Homemaker Bodhisattva
The other day I was listening to someone who was talking about his family. At one point, he was relating how much his wife disliked doing housework. And so to have a clean house, he cleaned it. Another person with us commented that it would be very different if only his wife could view the housework as a way of giving to her family.
Suddenly, I remembered something Teacher said many years ago:
If we are housewives, we practice giving when we do housework every day to make our houses comfortable for our families. A housewife without the mindset of giving would think that doing housework every day is tedious and boring. She would get tired of it.
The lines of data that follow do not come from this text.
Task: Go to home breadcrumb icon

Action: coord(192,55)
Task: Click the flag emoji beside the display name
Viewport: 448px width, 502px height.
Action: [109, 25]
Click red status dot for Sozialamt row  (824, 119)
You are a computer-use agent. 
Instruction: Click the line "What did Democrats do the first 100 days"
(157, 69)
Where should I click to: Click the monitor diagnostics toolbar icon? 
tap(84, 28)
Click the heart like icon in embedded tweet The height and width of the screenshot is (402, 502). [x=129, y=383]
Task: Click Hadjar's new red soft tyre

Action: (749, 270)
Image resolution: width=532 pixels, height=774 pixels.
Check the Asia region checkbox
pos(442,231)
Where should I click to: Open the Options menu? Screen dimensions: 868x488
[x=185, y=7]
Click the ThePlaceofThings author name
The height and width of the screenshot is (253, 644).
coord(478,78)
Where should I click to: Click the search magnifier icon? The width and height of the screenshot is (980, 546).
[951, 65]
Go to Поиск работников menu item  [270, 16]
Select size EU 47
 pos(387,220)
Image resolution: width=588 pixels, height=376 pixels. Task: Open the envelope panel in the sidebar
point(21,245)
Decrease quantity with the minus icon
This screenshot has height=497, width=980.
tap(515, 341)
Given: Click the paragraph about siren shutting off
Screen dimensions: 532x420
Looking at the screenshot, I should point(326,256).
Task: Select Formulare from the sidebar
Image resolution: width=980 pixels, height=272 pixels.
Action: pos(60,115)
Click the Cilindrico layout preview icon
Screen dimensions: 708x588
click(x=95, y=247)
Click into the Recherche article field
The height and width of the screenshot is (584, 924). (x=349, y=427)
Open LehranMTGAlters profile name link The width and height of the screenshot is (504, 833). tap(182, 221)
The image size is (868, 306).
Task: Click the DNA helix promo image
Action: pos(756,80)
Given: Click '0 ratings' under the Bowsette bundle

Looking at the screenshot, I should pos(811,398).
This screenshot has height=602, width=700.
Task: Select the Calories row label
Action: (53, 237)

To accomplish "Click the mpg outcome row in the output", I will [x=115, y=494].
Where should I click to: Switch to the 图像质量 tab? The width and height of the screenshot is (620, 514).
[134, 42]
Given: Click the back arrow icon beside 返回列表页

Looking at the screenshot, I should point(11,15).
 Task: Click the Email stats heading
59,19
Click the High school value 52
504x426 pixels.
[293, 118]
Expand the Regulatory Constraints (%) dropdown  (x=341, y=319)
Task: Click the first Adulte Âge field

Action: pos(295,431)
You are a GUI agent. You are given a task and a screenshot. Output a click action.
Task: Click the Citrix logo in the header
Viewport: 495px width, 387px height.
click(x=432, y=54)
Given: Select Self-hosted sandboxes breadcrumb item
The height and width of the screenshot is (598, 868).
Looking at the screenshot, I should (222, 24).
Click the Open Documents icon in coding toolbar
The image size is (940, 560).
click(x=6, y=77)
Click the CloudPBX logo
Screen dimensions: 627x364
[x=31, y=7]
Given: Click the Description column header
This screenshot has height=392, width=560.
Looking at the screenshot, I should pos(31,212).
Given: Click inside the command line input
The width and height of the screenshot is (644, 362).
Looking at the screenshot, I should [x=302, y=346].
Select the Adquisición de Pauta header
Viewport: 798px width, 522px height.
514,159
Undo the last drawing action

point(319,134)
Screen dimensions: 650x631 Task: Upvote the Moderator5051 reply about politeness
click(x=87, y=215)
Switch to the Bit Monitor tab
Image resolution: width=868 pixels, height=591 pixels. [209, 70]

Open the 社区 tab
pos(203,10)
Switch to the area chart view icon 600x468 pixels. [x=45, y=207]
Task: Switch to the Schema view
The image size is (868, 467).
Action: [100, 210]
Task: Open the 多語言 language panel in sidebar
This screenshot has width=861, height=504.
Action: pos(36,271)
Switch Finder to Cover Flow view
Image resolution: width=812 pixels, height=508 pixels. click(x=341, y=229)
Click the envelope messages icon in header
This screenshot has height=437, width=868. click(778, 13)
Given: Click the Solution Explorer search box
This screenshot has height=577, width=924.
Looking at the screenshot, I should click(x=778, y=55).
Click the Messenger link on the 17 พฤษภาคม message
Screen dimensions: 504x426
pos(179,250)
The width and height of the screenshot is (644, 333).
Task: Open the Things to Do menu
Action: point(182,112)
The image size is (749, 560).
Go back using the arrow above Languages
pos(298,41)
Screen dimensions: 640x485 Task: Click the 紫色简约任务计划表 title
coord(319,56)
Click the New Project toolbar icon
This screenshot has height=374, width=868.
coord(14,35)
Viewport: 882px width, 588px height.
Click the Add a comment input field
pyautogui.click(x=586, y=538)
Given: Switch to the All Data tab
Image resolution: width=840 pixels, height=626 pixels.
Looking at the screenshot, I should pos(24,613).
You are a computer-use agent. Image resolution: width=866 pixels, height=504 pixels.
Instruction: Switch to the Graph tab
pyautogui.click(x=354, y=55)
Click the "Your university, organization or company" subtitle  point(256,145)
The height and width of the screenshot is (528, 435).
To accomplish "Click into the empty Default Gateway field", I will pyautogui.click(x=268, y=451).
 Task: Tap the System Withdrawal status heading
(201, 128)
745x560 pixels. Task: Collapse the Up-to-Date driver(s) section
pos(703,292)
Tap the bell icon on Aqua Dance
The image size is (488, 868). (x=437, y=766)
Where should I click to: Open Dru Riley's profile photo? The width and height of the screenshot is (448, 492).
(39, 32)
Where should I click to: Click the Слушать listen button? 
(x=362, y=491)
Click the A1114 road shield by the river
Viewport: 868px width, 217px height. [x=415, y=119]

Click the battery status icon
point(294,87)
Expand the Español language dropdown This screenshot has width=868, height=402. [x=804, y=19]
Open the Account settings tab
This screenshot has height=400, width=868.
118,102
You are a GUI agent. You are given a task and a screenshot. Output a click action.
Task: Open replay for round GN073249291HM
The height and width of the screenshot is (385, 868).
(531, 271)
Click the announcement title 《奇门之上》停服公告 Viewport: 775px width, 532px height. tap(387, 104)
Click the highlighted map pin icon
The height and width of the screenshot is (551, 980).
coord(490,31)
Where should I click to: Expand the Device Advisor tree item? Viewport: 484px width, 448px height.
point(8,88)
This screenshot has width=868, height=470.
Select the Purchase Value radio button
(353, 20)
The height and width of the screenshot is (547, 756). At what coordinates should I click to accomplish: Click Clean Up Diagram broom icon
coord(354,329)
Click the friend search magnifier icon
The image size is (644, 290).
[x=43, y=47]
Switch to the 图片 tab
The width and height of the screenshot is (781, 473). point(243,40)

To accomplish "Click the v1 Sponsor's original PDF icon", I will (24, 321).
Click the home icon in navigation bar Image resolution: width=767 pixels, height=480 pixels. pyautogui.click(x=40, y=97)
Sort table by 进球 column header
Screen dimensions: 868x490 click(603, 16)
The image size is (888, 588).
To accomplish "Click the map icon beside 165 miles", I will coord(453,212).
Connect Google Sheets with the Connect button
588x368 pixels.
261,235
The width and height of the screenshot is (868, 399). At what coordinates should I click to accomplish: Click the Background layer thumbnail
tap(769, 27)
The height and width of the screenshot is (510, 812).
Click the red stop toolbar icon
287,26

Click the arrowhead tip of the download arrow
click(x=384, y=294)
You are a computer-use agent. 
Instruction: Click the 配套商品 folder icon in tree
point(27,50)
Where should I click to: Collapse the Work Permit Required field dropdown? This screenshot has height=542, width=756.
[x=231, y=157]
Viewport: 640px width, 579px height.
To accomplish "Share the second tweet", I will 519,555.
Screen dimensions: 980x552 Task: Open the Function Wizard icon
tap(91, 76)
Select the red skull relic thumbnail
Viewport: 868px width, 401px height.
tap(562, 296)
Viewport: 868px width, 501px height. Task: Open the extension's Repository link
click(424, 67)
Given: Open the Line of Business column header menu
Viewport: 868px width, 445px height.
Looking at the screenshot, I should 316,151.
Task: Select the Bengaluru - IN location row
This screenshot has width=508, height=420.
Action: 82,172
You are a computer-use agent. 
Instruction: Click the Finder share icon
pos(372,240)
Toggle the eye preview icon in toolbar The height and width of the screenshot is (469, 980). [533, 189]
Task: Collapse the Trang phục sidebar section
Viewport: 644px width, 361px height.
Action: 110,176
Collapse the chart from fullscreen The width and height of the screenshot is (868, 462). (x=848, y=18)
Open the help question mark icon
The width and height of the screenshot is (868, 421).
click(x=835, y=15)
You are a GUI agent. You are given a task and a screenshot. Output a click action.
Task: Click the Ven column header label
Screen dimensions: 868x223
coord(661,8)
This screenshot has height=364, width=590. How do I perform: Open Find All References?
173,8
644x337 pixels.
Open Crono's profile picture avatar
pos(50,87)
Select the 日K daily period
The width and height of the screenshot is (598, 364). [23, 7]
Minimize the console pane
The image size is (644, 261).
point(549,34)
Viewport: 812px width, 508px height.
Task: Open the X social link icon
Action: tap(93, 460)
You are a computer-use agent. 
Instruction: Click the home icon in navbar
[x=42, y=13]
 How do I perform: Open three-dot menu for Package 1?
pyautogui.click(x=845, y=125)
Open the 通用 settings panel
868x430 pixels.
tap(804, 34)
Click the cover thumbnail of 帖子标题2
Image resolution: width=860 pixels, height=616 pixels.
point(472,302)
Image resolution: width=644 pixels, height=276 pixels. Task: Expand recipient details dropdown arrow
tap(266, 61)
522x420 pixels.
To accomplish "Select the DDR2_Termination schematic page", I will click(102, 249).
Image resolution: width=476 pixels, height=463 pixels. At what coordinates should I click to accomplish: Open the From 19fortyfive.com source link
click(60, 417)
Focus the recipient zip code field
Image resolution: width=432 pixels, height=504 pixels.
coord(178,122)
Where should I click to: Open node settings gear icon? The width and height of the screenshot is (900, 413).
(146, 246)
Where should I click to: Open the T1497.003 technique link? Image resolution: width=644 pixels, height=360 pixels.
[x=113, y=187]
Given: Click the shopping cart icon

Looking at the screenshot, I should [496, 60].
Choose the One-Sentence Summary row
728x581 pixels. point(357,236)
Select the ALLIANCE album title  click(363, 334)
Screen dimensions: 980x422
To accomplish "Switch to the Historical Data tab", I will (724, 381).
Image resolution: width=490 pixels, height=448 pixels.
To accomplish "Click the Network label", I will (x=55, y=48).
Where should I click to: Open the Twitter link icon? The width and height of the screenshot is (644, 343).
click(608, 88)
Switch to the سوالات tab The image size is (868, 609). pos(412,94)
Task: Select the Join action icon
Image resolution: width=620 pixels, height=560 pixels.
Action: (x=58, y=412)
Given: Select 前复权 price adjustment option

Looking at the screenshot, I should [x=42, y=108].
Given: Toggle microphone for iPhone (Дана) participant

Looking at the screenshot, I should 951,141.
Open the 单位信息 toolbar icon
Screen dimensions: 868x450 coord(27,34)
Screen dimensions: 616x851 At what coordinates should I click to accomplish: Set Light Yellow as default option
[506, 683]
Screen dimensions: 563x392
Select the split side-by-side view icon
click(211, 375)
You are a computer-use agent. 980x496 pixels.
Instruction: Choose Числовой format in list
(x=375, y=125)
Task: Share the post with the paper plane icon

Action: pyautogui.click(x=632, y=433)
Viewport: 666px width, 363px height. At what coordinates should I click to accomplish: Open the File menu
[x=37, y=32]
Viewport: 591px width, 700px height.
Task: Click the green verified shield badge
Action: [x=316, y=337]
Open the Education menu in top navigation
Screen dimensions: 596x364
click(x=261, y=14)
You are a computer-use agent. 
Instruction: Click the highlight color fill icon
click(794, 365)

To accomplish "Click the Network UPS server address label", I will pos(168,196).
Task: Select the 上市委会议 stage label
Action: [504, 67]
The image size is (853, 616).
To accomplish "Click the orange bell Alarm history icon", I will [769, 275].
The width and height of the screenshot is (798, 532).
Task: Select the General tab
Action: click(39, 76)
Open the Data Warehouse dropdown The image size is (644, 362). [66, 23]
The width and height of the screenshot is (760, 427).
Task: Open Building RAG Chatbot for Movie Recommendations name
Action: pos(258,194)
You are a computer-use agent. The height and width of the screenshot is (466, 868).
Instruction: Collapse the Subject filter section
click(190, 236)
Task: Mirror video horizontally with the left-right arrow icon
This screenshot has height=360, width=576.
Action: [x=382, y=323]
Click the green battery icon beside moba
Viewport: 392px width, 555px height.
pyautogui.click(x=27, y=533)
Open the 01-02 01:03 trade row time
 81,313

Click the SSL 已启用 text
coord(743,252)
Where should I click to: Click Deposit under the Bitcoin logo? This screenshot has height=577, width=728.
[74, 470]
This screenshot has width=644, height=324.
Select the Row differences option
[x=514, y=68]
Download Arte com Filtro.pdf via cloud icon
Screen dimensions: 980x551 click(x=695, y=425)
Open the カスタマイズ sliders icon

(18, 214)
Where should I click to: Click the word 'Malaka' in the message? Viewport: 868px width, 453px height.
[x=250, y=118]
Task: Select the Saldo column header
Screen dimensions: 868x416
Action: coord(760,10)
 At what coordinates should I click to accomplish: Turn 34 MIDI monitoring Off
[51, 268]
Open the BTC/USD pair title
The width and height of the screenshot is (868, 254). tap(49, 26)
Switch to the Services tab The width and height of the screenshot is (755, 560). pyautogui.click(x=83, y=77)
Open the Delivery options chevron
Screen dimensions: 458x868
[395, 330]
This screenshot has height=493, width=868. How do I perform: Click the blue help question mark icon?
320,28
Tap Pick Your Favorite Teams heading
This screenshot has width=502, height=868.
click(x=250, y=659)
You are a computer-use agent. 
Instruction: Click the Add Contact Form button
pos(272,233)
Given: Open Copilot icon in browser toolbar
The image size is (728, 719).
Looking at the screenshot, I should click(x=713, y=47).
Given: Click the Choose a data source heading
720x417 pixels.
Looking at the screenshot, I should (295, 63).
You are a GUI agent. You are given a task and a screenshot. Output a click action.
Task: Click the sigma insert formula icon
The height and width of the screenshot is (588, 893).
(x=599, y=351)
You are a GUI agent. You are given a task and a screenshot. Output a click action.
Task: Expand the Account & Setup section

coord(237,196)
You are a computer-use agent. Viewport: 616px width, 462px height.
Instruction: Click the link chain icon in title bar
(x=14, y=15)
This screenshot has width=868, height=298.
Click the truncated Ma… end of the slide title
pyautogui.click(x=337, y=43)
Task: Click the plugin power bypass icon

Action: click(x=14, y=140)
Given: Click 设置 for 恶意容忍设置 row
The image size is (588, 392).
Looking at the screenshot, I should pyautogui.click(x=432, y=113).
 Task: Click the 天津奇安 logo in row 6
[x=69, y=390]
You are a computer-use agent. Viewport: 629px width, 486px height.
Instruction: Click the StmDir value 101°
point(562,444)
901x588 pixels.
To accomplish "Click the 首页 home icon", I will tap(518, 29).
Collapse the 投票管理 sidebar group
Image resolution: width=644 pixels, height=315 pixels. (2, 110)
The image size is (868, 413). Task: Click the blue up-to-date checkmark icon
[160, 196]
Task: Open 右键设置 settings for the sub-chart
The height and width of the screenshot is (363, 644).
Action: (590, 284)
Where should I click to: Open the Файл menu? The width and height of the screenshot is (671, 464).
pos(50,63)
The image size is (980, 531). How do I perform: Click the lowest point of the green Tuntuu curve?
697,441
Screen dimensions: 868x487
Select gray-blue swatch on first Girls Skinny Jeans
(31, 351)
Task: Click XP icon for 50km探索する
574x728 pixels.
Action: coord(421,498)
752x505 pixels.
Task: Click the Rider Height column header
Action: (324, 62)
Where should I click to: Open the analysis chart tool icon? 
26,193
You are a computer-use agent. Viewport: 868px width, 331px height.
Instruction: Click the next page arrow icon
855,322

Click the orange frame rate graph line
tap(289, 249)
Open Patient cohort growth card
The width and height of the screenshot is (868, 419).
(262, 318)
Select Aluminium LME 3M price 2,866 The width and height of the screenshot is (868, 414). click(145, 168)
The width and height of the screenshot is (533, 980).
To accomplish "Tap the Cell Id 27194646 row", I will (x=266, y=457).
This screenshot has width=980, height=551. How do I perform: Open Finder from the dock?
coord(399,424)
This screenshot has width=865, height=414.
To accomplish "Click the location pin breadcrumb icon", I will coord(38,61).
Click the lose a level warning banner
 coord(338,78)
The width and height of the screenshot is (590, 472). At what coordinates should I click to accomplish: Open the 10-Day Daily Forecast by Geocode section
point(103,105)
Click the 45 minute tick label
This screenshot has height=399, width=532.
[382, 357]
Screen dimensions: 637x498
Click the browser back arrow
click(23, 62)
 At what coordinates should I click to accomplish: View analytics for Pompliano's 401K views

A Buddhist practitioner would think that she is practicing the Bodhisattva Path—the Six Paramitas—every day and is thus very happy.
A different mindset makes a world of difference.
We are practicing the paramita of giving because we give ourselves to our families.
But it does not stop here because we affect not just our families. If we take good care of our families and we become model families, we would be able to influence our neighbors, our relatives, and our friends.
This struck home because I'm sure we have all felt like that woman. Perhaps we found ourselves doing work we did not like to do. Perhaps we were given extra work to do when we were already very busy with our own. Or perhaps we were given something to do that was beyond our level of competence.
Whatever the reason, we had something to do that we were unhappy with. Our mindset became one of resentment, frustration, self-pity. We became agitated. Or we just wanted to go to sleep. Whatever we felt, it wasn't good.
Then we remember—a different mindset makes a world of difference.
This is what practice is all about. Redirecting the mind from the negative to the positive. Transforming the mind with the practice of bodhisattvas, the practice of the first paramita, the paramita of giving.
Something to strive for—giving with the unrestrained, all-encompassing mind of an awakened being.